La afición podrá pensar que fue un despertar del técnico Javier Torrente, o que algunos jugadores empezaron a dar los resultados esperados, sin embargo, el triunfo contundente ante un Necaxa embalado, dejó ver un verdadero despertar de León desde su directiva.
Jesús Martínez Murguía (hijo), se puso a trabajar en la empresa que le encomendó su padre Jesús Martínez Patiño, quien también tiene problemas serios en Pachuca con sus Tuzos que apenas consiguieron un triunfo en la fecha 4.
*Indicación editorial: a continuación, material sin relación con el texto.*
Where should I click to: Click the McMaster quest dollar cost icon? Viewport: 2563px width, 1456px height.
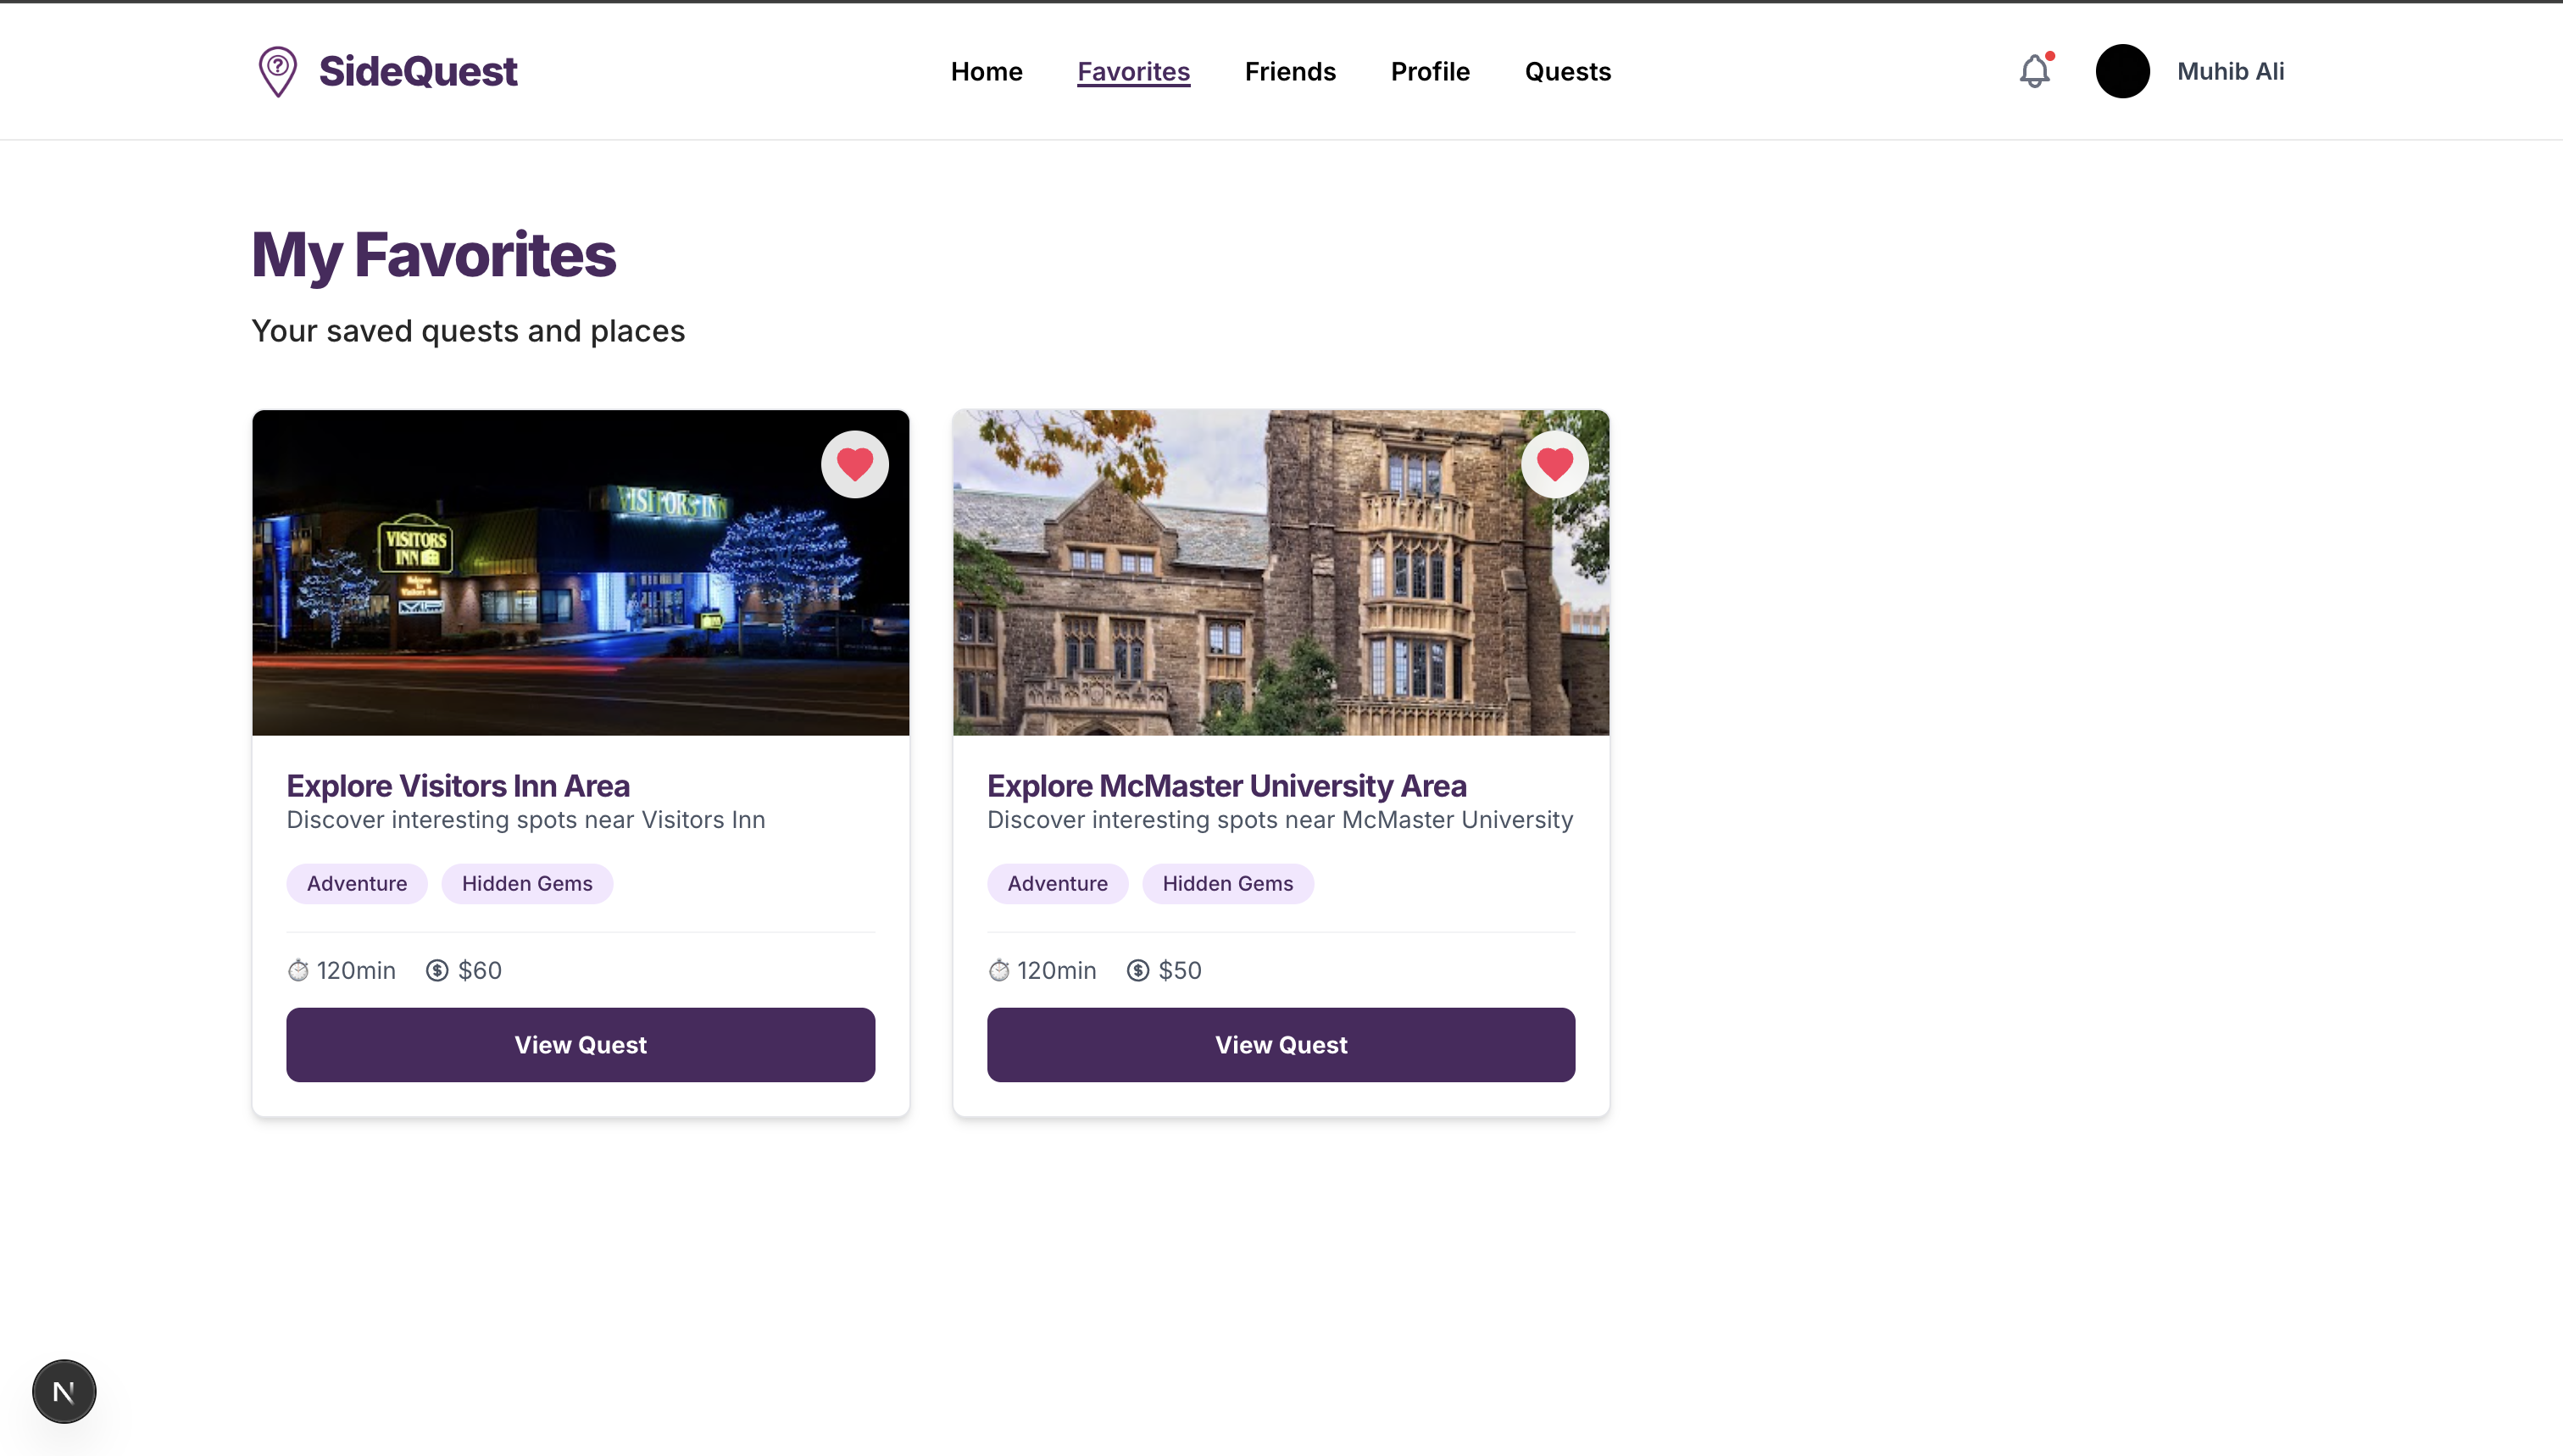[1138, 970]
Ante Cruz Azul se observó un León desesperado, nervioso, pero con deseos de llevarse el triunfo en base a entrega y con poca estrategia de juego.
Ahora en Aguascalientes las cosas cambiaron, León lució más estratégico en sus líneas, menos desesperado y mantuvo el mismo deseo de ganar.
El equipo logró revertir la presión, Torrente lució motivador y ansioso de continuar como entrenador en México. En el primer tiempo León dejó que el desgaste lo hiciera Necaxa, para la complementaria se notó una clara administración de piernas y los contragolpes dieron resultados.
La jornada 5 tiene como postre a Monterrey en casa, la fiera ya dio un manotazo y tendrá que sostenerlo ante los norteños que llegan como superlíderes.
Los verdes poco a poco encuentran su estrategia, por lo pronto, la afición observa un equipo voluntarioso que ha despertado y se lo agradece.
Ya no hay brazos caídos, ya no hay distracciones infantiles en la defensa, los atacantes presionan la salida del rival, las contrataciones se acoplan rápidamente, Boselli nuevamente está abriendo defensas cerradas, el medio campo se compacta con la defensa y el ataque.
León vuelve a despertar pasiones, la directiva da señales de voluntad para volver a estar en liguilla y buscar el título, todo apunta a que los jugadores aceptaron el reto Torrente.